§ **Description of the task**: Output each of the following records verbatim, line for line, in their original order.

■ ■ ■

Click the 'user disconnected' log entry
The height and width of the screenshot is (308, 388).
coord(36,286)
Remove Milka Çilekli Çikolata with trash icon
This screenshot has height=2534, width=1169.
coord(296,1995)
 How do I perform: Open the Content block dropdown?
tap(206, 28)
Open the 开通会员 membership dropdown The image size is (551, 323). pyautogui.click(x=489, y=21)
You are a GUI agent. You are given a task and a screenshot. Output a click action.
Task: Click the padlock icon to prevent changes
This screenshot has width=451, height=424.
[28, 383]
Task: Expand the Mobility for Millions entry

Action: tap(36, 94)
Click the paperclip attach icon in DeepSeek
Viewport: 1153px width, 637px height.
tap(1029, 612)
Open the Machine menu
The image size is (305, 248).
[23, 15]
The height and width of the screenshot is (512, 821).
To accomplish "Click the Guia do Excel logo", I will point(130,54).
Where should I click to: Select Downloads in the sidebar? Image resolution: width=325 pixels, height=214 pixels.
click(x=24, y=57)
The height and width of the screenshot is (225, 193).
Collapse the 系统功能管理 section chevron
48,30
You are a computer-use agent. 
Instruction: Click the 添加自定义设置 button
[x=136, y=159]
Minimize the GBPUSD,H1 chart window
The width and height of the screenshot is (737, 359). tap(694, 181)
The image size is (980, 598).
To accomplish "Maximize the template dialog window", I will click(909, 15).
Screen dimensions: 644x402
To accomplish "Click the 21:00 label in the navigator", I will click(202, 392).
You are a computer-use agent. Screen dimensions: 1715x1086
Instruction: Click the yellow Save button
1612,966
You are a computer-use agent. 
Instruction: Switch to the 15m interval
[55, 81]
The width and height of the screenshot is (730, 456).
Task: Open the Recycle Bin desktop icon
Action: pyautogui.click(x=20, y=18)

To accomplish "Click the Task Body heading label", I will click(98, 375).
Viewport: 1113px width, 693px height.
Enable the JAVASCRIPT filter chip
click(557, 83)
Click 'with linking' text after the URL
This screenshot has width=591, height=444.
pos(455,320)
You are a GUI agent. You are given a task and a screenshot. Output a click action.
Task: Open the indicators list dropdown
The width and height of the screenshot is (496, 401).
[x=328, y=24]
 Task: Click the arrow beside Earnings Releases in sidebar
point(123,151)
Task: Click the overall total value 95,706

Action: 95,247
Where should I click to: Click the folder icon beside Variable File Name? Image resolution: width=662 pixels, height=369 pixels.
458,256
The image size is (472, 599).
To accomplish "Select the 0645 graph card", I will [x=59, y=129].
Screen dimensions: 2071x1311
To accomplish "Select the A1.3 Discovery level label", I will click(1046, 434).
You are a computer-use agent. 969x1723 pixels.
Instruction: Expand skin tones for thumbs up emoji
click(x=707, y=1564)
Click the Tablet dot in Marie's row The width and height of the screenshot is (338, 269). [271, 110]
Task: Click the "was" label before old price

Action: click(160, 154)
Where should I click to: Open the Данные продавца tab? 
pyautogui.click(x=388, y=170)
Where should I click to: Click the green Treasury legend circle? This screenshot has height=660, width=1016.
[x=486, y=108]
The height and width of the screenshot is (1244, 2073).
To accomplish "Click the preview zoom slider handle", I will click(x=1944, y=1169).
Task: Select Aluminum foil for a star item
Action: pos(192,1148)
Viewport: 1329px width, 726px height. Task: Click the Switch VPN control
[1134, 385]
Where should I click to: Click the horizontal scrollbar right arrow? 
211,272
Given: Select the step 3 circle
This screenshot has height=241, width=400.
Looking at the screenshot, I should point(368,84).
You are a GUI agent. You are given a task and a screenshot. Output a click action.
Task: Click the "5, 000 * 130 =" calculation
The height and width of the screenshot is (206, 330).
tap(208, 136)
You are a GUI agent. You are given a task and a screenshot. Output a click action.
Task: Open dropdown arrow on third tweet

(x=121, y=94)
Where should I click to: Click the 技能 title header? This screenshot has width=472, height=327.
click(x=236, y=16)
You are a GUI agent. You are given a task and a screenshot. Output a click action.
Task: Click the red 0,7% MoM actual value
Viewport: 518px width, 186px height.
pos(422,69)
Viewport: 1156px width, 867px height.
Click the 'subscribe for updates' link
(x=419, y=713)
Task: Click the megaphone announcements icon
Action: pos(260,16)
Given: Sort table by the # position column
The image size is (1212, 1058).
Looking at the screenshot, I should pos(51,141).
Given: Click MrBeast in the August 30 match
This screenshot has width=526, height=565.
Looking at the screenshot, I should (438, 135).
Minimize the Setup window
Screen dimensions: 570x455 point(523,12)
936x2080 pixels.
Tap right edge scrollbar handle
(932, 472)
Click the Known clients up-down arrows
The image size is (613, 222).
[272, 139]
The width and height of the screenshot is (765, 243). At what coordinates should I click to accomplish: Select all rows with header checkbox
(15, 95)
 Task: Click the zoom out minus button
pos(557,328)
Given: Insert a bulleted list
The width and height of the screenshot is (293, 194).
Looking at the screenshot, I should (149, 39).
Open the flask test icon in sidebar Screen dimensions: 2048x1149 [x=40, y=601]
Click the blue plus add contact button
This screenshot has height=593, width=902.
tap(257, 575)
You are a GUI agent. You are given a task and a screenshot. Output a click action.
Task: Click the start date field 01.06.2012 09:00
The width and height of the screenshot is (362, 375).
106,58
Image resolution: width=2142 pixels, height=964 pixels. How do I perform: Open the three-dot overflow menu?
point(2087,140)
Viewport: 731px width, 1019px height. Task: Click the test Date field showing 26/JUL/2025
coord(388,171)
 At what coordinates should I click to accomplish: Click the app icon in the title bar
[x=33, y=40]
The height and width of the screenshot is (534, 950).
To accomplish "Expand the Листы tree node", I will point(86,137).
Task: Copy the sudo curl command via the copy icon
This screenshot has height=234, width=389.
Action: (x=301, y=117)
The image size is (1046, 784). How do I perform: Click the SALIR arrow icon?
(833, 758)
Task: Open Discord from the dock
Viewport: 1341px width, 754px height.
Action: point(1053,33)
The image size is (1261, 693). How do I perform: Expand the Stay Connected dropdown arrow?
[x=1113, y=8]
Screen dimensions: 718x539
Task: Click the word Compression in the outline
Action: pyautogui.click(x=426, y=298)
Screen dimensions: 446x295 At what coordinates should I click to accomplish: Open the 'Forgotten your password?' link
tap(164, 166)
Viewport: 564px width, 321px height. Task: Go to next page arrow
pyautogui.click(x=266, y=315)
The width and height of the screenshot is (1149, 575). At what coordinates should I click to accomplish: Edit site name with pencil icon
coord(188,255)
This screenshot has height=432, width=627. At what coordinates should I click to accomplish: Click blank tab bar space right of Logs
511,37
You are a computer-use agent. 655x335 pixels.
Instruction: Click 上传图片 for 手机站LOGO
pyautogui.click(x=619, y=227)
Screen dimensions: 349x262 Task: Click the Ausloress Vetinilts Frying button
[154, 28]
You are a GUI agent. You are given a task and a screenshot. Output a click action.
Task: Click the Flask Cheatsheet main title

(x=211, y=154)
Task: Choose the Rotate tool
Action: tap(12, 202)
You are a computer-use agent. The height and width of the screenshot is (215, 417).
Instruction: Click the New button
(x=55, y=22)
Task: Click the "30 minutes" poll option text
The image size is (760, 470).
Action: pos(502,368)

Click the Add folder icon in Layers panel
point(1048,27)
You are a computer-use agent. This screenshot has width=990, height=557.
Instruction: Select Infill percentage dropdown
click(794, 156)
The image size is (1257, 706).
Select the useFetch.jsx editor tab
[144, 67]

■ ■ ■

§ **Expected output**:
Click the 'user disconnected' log entry
The height and width of the screenshot is (308, 388).
coord(36,286)
Remove Milka Çilekli Çikolata with trash icon
This screenshot has height=2534, width=1169.
coord(296,1995)
 How do I perform: Open the Content block dropdown?
tap(206, 28)
Open the 开通会员 membership dropdown The image size is (551, 323). pyautogui.click(x=489, y=21)
You are a GUI agent. You are given a task and a screenshot. Output a click action.
Task: Click the padlock icon to prevent changes
This screenshot has width=451, height=424.
[28, 383]
Task: Expand the Mobility for Millions entry

Action: tap(36, 94)
Click the paperclip attach icon in DeepSeek
Viewport: 1153px width, 637px height.
tap(1029, 612)
Open the Machine menu
The image size is (305, 248).
[23, 15]
The height and width of the screenshot is (512, 821).
To accomplish "Click the Guia do Excel logo", I will point(130,54).
Where should I click to: Select Downloads in the sidebar? Image resolution: width=325 pixels, height=214 pixels.
click(x=24, y=57)
The height and width of the screenshot is (225, 193).
Collapse the 系统功能管理 section chevron
48,30
You are a computer-use agent. 
Instruction: Click the 添加自定义设置 button
[x=136, y=159]
Minimize the GBPUSD,H1 chart window
The width and height of the screenshot is (737, 359). tap(694, 181)
The image size is (980, 598).
To accomplish "Maximize the template dialog window", I will click(909, 15).
Screen dimensions: 644x402
To accomplish "Click the 21:00 label in the navigator", I will click(202, 392).
You are a computer-use agent. Screen dimensions: 1715x1086
Instruction: Click the yellow Save button
1612,966
You are a computer-use agent. 
Instruction: Switch to the 15m interval
[55, 81]
The width and height of the screenshot is (730, 456).
Task: Open the Recycle Bin desktop icon
Action: pyautogui.click(x=20, y=18)

To accomplish "Click the Task Body heading label", I will click(98, 375).
Viewport: 1113px width, 693px height.
Enable the JAVASCRIPT filter chip
click(557, 83)
Click 'with linking' text after the URL
This screenshot has width=591, height=444.
pos(455,320)
You are a GUI agent. You are given a task and a screenshot. Output a click action.
Task: Open the indicators list dropdown
The width and height of the screenshot is (496, 401).
[x=328, y=24]
 Task: Click the arrow beside Earnings Releases in sidebar
point(123,151)
Task: Click the overall total value 95,706

Action: 95,247
Where should I click to: Click the folder icon beside Variable File Name? Image resolution: width=662 pixels, height=369 pixels.
458,256
The image size is (472, 599).
To accomplish "Select the 0645 graph card", I will [x=59, y=129].
Screen dimensions: 2071x1311
To accomplish "Select the A1.3 Discovery level label", I will click(1046, 434).
You are a computer-use agent. 969x1723 pixels.
Instruction: Expand skin tones for thumbs up emoji
click(x=707, y=1564)
Click the Tablet dot in Marie's row The width and height of the screenshot is (338, 269). [271, 110]
Task: Click the "was" label before old price

Action: click(160, 154)
Where should I click to: Open the Данные продавца tab? 
pyautogui.click(x=388, y=170)
Where should I click to: Click the green Treasury legend circle? This screenshot has height=660, width=1016.
[x=486, y=108]
The height and width of the screenshot is (1244, 2073).
To accomplish "Click the preview zoom slider handle", I will click(x=1944, y=1169).
Task: Select Aluminum foil for a star item
Action: pos(192,1148)
Viewport: 1329px width, 726px height. Task: Click the Switch VPN control
[1134, 385]
Where should I click to: Click the horizontal scrollbar right arrow? 
211,272
Given: Select the step 3 circle
This screenshot has height=241, width=400.
Looking at the screenshot, I should point(368,84).
You are a GUI agent. You are given a task and a screenshot. Output a click action.
Task: Click the "5, 000 * 130 =" calculation
The height and width of the screenshot is (206, 330).
tap(208, 136)
You are a GUI agent. You are given a task and a screenshot. Output a click action.
Task: Open dropdown arrow on third tweet

(x=121, y=94)
Where should I click to: Click the 技能 title header? This screenshot has width=472, height=327.
click(x=236, y=16)
You are a GUI agent. You are given a task and a screenshot. Output a click action.
Task: Click the red 0,7% MoM actual value
Viewport: 518px width, 186px height.
pos(422,69)
Viewport: 1156px width, 867px height.
Click the 'subscribe for updates' link
(x=419, y=713)
Task: Click the megaphone announcements icon
Action: pos(260,16)
Given: Sort table by the # position column
The image size is (1212, 1058).
Looking at the screenshot, I should pos(51,141).
Given: Click MrBeast in the August 30 match
This screenshot has width=526, height=565.
Looking at the screenshot, I should (438, 135).
Minimize the Setup window
Screen dimensions: 570x455 point(523,12)
936x2080 pixels.
Tap right edge scrollbar handle
(932, 472)
Click the Known clients up-down arrows
The image size is (613, 222).
[272, 139]
The width and height of the screenshot is (765, 243). At what coordinates should I click to accomplish: Select all rows with header checkbox
(15, 95)
 Task: Click the zoom out minus button
pos(557,328)
Given: Insert a bulleted list
The width and height of the screenshot is (293, 194).
Looking at the screenshot, I should (149, 39).
Open the flask test icon in sidebar Screen dimensions: 2048x1149 [x=40, y=601]
Click the blue plus add contact button
This screenshot has height=593, width=902.
tap(257, 575)
You are a GUI agent. You are given a task and a screenshot. Output a click action.
Task: Click the start date field 01.06.2012 09:00
The width and height of the screenshot is (362, 375).
106,58
Image resolution: width=2142 pixels, height=964 pixels. How do I perform: Open the three-dot overflow menu?
point(2087,140)
Viewport: 731px width, 1019px height. Task: Click the test Date field showing 26/JUL/2025
coord(388,171)
 At what coordinates should I click to accomplish: Click the app icon in the title bar
[x=33, y=40]
The height and width of the screenshot is (534, 950).
To accomplish "Expand the Листы tree node", I will point(86,137).
Task: Copy the sudo curl command via the copy icon
This screenshot has height=234, width=389.
Action: (x=301, y=117)
The image size is (1046, 784). How do I perform: Click the SALIR arrow icon?
(833, 758)
Task: Open Discord from the dock
Viewport: 1341px width, 754px height.
Action: point(1053,33)
The image size is (1261, 693). How do I perform: Expand the Stay Connected dropdown arrow?
[x=1113, y=8]
Screen dimensions: 718x539
Task: Click the word Compression in the outline
Action: pyautogui.click(x=426, y=298)
Screen dimensions: 446x295 At what coordinates should I click to accomplish: Open the 'Forgotten your password?' link
tap(164, 166)
Viewport: 564px width, 321px height. Task: Go to next page arrow
pyautogui.click(x=266, y=315)
The width and height of the screenshot is (1149, 575). At what coordinates should I click to accomplish: Edit site name with pencil icon
coord(188,255)
This screenshot has height=432, width=627. At what coordinates should I click to accomplish: Click blank tab bar space right of Logs
511,37
You are a computer-use agent. 655x335 pixels.
Instruction: Click 上传图片 for 手机站LOGO
pyautogui.click(x=619, y=227)
Screen dimensions: 349x262 Task: Click the Ausloress Vetinilts Frying button
[154, 28]
You are a GUI agent. You are given a task and a screenshot. Output a click action.
Task: Click the Flask Cheatsheet main title

(x=211, y=154)
Task: Choose the Rotate tool
Action: tap(12, 202)
You are a computer-use agent. The height and width of the screenshot is (215, 417).
Instruction: Click the New button
(x=55, y=22)
Task: Click the "30 minutes" poll option text
The image size is (760, 470).
Action: pos(502,368)

Click the Add folder icon in Layers panel
point(1048,27)
You are a computer-use agent. This screenshot has width=990, height=557.
Instruction: Select Infill percentage dropdown
click(794, 156)
The image size is (1257, 706).
Select the useFetch.jsx editor tab
[144, 67]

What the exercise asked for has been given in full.